La grotte

287 55 11
                                    

« Réveille-toi, Naola, réveille-toi ! »

La voix pressante de Maden tira la jeune fille du sommeil. Il lui semblait n'avoir fermé les yeux qu'une dizaine de minutes et pourtant, l'aube grise projetait sa lumière cotonneuse à travers l'entrée de leur refuge. L'adolescente grogna et se redressa brusquement, désorientée.

« Dissimule-nous ! » ordonna le mécamage.

La panique qui suintait dans son ton et dans tous ses gestes alerta l'interpellée.

« Qu'est-ce qui...

— Camoufle la grotte, tout de suite ! » l'interrompit Maden en lui saisissant les épaules.

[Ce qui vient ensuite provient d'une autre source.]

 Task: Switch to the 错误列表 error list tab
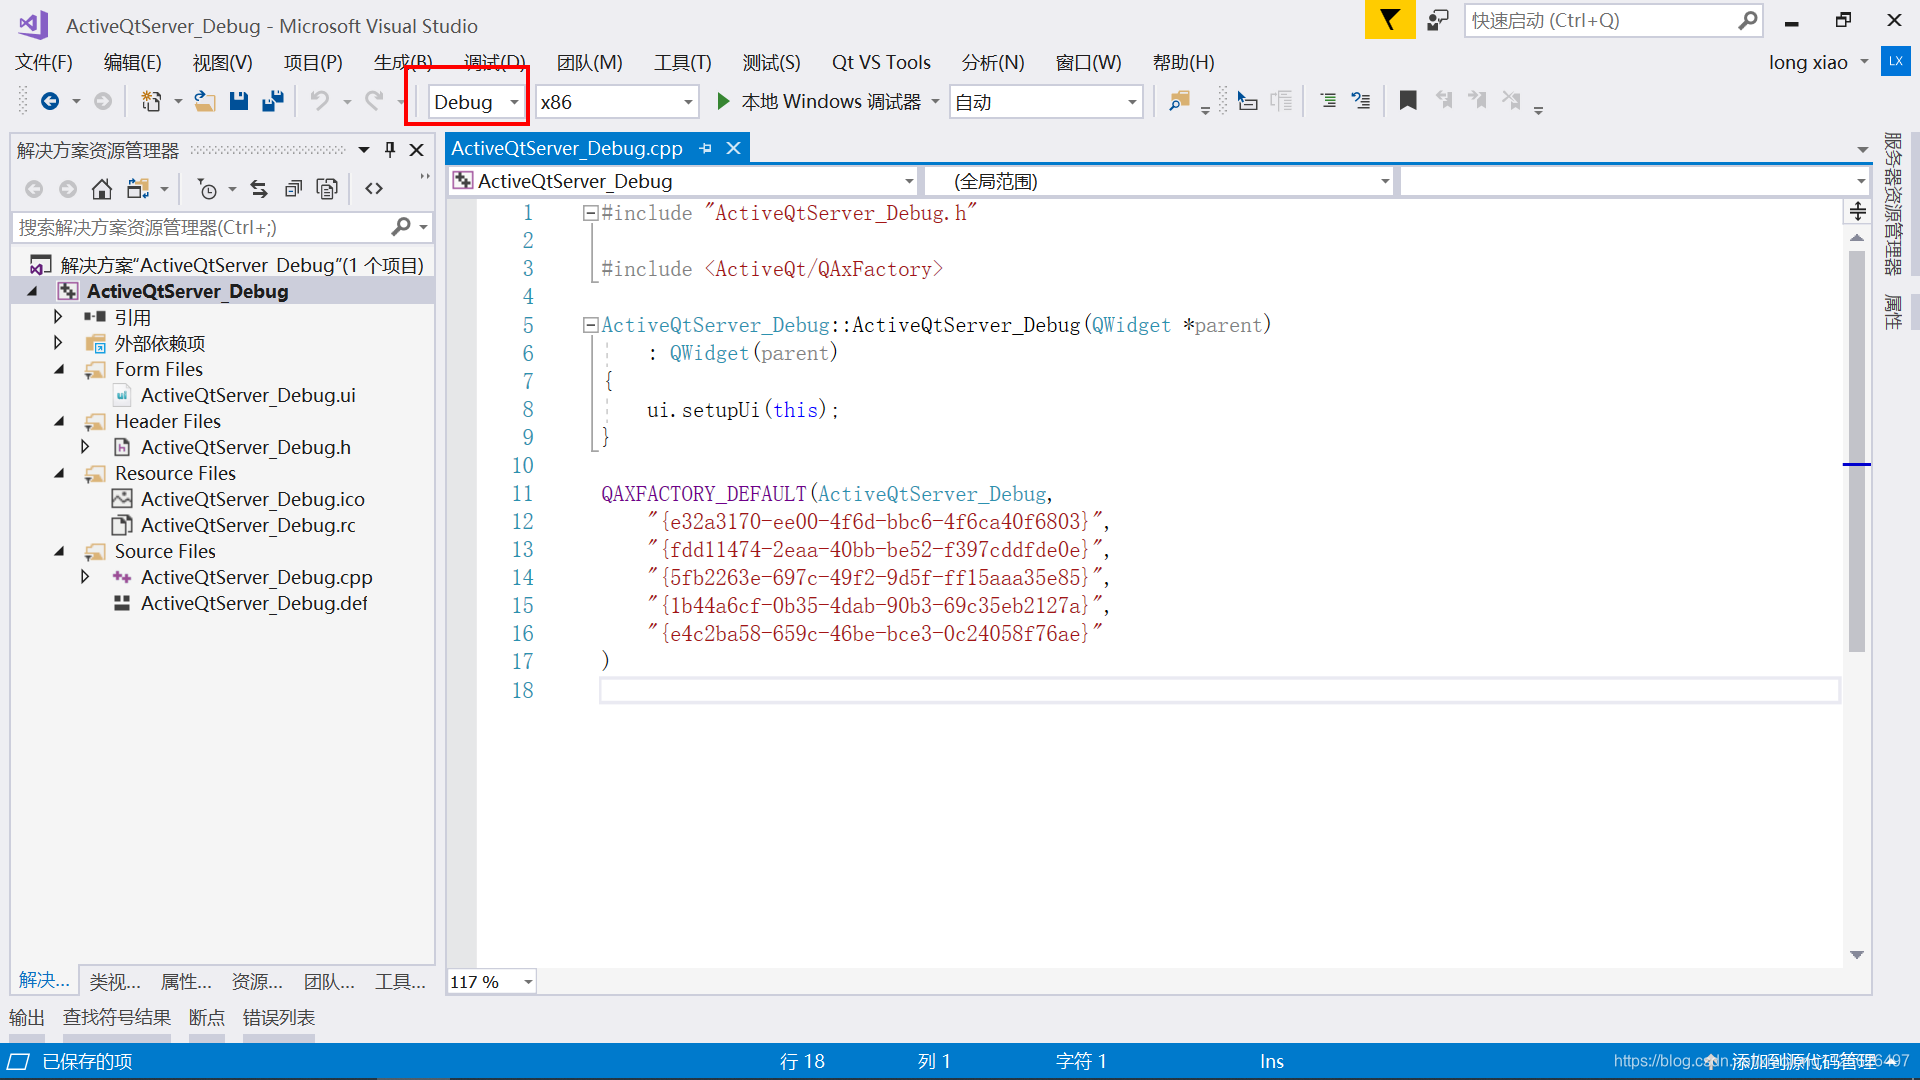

Il la fit pivoter vers l'ouverture. La forêt, pétrifiée par les derniers assauts de la nuit, se distinguait mal dans le faible contre-jour.

« Vite ! »

Sans réfléchir plus loin, l'adolescente attrapa son concentrateur et lança le premier sortilège qui lui vint à l'esprit. L'urgence et la peur de Maden lui inspirèrent une solide protection, tirée d'un des nombreux grimoires temporels interdits de la bibliothèque du Mordret's Pub. De l'extérieur, personne ne remarquerait la brèche au sein des roches, alors qu'à l'intérieur ses occupants conservaient toute visibilité.

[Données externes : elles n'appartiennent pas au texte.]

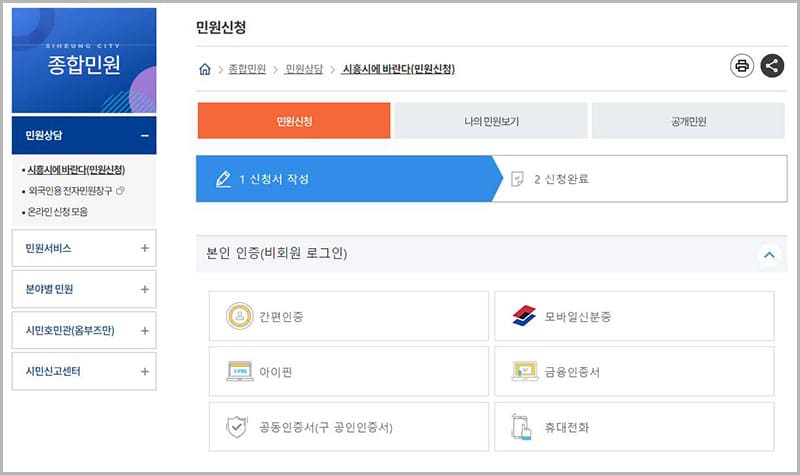Image resolution: width=800 pixels, height=475 pixels.
Task: Open the 공개민원 tab
Action: coord(689,121)
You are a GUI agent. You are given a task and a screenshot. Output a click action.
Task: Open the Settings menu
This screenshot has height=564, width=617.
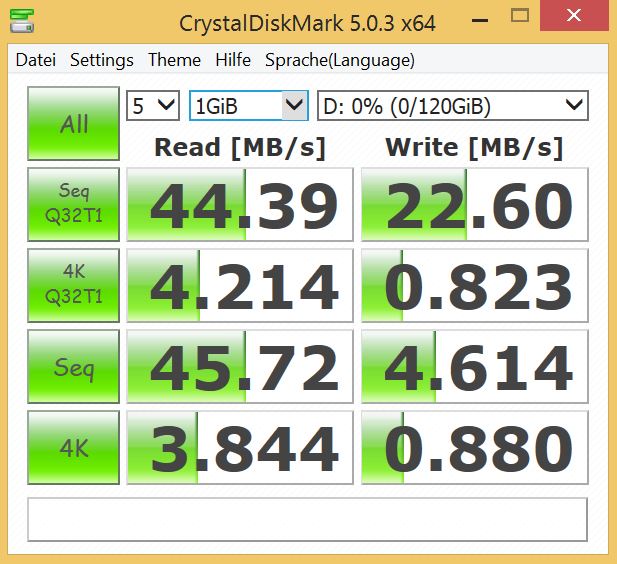coord(101,60)
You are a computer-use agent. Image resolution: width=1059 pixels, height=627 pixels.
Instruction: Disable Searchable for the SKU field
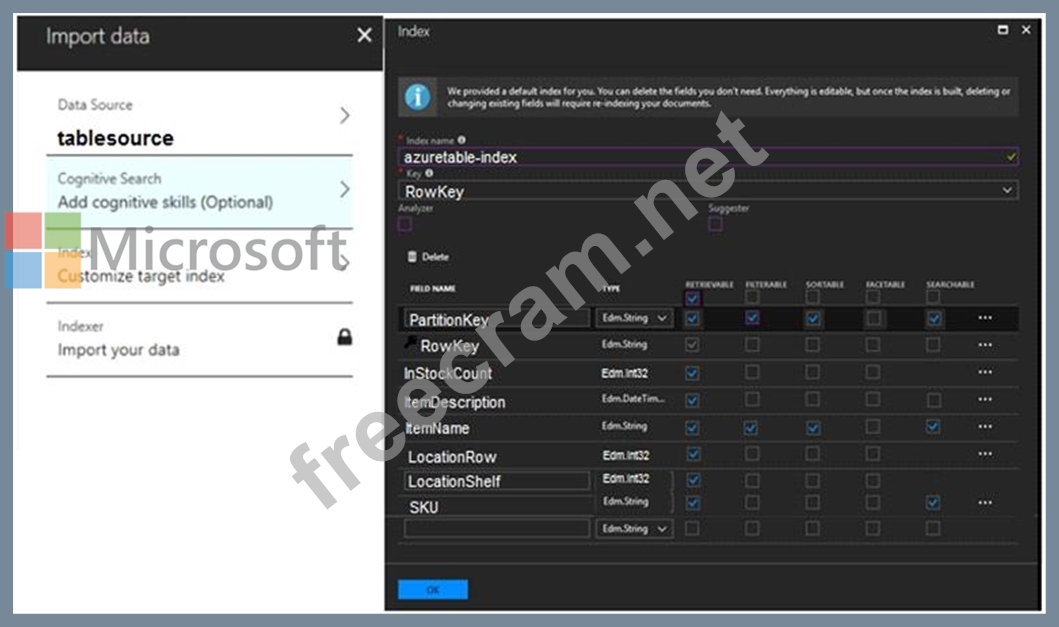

Moins de dix secondes plus tard, un groupe de cinq mercenaires apparut dans la clairière, le Baron à leur tête. Naola, même dissimulée par son charme, se plaqua contre le sol, le cœur battant. Le colosse tenait un mnémotique à la manière d'une carte et se dirigea droit sur leur repère minéral. Il en scruta la paroi de longues minutes. L'adolescente eut l'impression de croiser son regard lorsqu'il glissa sur leur dégagement, sans le voir. Dans la grotte, tous retenaient leur souffle.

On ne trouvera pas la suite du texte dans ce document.